» **Stored data**:
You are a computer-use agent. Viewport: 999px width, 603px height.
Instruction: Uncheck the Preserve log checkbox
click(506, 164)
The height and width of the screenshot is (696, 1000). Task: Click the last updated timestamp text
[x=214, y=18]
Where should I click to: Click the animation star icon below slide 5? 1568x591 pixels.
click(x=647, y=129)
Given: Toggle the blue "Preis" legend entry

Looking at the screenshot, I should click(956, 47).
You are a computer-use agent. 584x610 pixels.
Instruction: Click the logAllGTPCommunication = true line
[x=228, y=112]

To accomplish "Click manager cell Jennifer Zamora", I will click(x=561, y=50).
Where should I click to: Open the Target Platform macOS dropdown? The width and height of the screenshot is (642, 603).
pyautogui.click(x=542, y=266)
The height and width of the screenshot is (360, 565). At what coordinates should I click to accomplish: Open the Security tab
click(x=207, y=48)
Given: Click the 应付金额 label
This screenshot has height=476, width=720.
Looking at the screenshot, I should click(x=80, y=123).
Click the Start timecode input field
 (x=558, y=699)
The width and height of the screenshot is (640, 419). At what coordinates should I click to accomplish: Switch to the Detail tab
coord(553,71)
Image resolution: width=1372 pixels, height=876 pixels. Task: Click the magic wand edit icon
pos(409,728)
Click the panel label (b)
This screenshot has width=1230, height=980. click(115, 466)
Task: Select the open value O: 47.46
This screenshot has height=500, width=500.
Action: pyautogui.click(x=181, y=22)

» **What is expected**:
Can you quote exactly the lines from the one containing "The width and height of the screenshot is (640, 419)." through the last line of the records above, and nothing else?

» **Reply**:
The width and height of the screenshot is (640, 419). At what coordinates should I click to accomplish: Switch to the Detail tab
coord(553,71)
Image resolution: width=1372 pixels, height=876 pixels. Task: Click the magic wand edit icon
pos(409,728)
Click the panel label (b)
This screenshot has width=1230, height=980. click(115, 466)
Task: Select the open value O: 47.46
This screenshot has height=500, width=500.
Action: pyautogui.click(x=181, y=22)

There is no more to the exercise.